L’histoire s’ouvre sur le meurtre de Monte Beragon, le second mari de Veda. Un meurtre admirablement mis en scène : Monte est face à une glace tandis que le meurtrier se trouve derrière lui, tirant dans son dos, mais invisible pour nous. Ainsi cette question accompagne tout le film : qui a tué Monte Beragon ?
Après la scène inaugurale du meurtre, l’histoire est celle de la vie de Mildred qui la raconte aux détectives en deux temps. Au début de chacun de ces deux récits, une personne différente s’accuse du meurtre.
Ce récit nous apprend comment après que son premier mari l’a quittée, Mildred a acquis son indépendance financière, travaillant durement montant sa propre affaire pour offrir à Veda, sa fille aînée tout ce dont elle rêve. Mais tandis que sa mère se tue au travail, Veda est une véritable peste, égoïste uniquement préoccupée d’argent, de belles toilettes et d’apparence, méprisant sa mère pour ses origines et son travail en cuisine et ne se privant pas de le lui dire avec des paroles cruelles:
Si j'avais de l'argent, je pourrais te fuir avec tes poulets, ta cuisine qui pue la graisse, cette maison, cette ville minable, ces serveuses en uniforme et ces hommes en salopette. Tu crois que ton argent et tes permanentes font de toi une dame? Mais ce n'est pas possible, tu n'es qu'une péquenaude, une fille d'épicier et de femme de ménage. Oui, je fuirai cette pourriture que tu représentes!

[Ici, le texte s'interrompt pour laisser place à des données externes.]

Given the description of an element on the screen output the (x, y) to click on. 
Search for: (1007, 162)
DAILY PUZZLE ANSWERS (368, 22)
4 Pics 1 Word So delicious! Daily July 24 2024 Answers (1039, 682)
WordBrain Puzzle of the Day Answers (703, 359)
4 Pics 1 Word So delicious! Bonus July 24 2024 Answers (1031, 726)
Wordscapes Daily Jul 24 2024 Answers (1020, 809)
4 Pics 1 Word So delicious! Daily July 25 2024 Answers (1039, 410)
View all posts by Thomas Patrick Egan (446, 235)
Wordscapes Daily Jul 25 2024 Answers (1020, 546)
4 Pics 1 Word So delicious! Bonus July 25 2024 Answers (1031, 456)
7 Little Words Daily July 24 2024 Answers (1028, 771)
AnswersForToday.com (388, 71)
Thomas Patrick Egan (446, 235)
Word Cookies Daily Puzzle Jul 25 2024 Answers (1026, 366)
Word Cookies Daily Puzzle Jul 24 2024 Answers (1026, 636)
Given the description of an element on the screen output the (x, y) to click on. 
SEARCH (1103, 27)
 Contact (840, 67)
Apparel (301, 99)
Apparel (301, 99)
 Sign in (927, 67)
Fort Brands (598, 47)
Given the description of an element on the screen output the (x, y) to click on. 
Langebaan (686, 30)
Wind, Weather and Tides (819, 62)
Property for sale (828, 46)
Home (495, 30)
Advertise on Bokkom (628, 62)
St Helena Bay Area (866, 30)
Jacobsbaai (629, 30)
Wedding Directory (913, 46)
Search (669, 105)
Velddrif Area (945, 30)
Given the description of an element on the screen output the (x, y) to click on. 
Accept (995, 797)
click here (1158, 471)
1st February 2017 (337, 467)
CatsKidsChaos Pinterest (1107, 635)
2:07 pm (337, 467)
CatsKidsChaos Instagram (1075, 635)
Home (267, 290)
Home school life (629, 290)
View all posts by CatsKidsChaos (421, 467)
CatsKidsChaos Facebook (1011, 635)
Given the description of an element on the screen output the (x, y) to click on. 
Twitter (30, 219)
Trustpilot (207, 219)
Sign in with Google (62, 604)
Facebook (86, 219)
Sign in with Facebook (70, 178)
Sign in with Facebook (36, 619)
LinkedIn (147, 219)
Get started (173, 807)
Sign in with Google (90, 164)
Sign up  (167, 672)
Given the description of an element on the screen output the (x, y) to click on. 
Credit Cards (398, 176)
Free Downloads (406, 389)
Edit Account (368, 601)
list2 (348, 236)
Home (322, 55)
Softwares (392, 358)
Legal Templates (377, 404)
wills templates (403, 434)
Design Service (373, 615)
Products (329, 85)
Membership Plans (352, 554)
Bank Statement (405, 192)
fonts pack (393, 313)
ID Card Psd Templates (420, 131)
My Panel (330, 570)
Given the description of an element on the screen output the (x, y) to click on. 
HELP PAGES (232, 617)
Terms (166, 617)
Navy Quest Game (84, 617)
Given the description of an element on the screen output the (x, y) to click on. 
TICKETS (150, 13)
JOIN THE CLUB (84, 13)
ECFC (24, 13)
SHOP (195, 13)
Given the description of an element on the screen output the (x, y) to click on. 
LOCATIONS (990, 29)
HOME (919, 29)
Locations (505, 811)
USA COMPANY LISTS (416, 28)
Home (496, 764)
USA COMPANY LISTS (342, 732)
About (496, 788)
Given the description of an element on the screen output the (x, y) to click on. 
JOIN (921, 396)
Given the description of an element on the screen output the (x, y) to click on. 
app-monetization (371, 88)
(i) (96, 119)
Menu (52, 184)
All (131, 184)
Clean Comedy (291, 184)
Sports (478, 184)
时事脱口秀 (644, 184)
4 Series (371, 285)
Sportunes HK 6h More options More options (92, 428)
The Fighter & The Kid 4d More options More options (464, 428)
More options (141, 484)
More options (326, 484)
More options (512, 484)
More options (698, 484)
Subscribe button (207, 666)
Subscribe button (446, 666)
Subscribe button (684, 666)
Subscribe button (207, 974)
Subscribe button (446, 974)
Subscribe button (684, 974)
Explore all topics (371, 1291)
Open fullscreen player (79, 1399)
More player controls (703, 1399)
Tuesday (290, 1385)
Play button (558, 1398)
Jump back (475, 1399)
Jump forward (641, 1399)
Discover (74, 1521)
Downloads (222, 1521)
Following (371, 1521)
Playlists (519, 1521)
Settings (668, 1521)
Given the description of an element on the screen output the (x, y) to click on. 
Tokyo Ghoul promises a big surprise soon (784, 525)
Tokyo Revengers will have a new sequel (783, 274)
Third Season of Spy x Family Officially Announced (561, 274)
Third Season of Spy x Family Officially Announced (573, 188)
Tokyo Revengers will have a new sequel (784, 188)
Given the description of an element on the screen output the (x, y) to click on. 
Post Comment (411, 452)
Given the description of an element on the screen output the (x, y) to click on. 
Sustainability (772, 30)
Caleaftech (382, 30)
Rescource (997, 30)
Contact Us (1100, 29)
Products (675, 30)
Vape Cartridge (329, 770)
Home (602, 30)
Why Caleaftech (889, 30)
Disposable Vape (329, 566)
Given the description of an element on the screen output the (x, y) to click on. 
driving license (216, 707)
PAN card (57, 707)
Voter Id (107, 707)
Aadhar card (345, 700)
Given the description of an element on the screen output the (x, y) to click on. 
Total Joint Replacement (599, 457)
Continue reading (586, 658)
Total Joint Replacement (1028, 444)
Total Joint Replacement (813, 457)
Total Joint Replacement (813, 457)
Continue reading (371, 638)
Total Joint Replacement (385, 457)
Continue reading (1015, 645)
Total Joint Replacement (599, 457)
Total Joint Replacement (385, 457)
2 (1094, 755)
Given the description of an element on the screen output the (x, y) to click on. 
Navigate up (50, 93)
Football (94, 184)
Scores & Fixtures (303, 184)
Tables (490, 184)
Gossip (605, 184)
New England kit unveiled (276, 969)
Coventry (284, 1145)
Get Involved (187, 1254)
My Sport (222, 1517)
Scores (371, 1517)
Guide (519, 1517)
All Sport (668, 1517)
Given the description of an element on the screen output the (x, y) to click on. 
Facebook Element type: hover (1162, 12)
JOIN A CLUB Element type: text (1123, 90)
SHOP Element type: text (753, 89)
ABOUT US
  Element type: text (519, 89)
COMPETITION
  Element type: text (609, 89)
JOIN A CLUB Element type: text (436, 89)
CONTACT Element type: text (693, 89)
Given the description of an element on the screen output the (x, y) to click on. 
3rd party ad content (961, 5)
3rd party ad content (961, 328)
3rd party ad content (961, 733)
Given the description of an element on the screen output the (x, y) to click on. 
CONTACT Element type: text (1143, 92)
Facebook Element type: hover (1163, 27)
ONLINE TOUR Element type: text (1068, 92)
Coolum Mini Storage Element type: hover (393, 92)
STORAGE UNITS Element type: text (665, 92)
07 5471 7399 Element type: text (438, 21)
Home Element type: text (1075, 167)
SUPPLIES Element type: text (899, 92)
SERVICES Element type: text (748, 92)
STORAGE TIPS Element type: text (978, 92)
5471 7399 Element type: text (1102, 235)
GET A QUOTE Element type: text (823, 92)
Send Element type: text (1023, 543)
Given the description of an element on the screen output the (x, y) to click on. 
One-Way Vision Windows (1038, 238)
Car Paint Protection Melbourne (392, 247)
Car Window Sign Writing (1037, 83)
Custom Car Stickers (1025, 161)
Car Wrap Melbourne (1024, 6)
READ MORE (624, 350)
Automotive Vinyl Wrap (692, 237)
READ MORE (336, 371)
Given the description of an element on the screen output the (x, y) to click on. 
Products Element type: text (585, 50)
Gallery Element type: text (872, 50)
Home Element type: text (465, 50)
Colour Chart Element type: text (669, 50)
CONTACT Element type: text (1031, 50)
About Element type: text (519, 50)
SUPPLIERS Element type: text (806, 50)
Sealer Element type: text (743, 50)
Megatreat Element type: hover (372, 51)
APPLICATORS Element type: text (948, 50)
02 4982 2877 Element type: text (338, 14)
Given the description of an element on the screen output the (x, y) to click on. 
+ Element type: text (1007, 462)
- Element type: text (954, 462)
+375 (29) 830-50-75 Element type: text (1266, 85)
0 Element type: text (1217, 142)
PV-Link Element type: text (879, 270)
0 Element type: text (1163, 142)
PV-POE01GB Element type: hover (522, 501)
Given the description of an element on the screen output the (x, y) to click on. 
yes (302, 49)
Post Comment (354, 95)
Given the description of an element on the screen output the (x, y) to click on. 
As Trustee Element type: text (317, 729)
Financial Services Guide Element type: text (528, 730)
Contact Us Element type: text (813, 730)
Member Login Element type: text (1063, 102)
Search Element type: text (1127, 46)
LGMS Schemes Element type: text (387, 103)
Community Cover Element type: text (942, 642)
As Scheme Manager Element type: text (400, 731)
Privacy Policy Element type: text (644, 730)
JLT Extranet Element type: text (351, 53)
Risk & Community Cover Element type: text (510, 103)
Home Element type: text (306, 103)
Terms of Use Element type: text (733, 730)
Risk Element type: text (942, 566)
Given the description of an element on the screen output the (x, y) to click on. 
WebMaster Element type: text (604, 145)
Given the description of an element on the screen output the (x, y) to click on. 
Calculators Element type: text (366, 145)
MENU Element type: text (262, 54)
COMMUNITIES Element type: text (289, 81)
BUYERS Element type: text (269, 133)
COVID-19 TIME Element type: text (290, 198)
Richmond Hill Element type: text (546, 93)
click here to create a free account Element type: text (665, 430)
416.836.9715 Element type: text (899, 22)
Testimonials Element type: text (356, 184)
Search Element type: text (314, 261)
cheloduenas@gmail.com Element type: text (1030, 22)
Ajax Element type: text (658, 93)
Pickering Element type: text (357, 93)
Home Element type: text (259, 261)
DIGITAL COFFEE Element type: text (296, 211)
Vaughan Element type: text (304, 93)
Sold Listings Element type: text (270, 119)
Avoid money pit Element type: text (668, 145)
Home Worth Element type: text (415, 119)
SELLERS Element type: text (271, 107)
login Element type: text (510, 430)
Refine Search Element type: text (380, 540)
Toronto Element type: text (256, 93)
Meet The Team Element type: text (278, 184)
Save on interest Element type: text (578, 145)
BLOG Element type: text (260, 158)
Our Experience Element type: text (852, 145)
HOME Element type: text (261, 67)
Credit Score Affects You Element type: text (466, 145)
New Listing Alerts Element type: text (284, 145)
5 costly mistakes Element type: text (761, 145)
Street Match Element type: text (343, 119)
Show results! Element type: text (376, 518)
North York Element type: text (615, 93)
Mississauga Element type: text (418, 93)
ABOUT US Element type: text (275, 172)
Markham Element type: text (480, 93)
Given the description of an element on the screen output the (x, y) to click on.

Mildred soutient le feu de cette salve filiale avec une dignité impressionnante.
Joan Crawford campe à merveille les multiples facettes de cette femme prisonnière de la condition féminine de son époque qui s’émancipe avec courage : son désarroi, sa détermination, sa tristesse, ses espoirs, ses luttes, ses joies, sa force et sa douceur. L’actrice a relancé sa carrière avec ce film et mérité son oscar.
Michael Curtiz signe avec Mildred Pierce un film noir bien mené. La photographie en noir et blanc, le travail sur les ombres, sur les espaces intérieurs sont au service de ce drame qui nous est conté par une femme et avant tout une mère. Si l’on peut éventuellement deviner qui est le meurtrier il est difficile de saisir les mobiles avant d’arriver au bout de l’histoire qui nous tient donc en haleine jusqu’à la fin.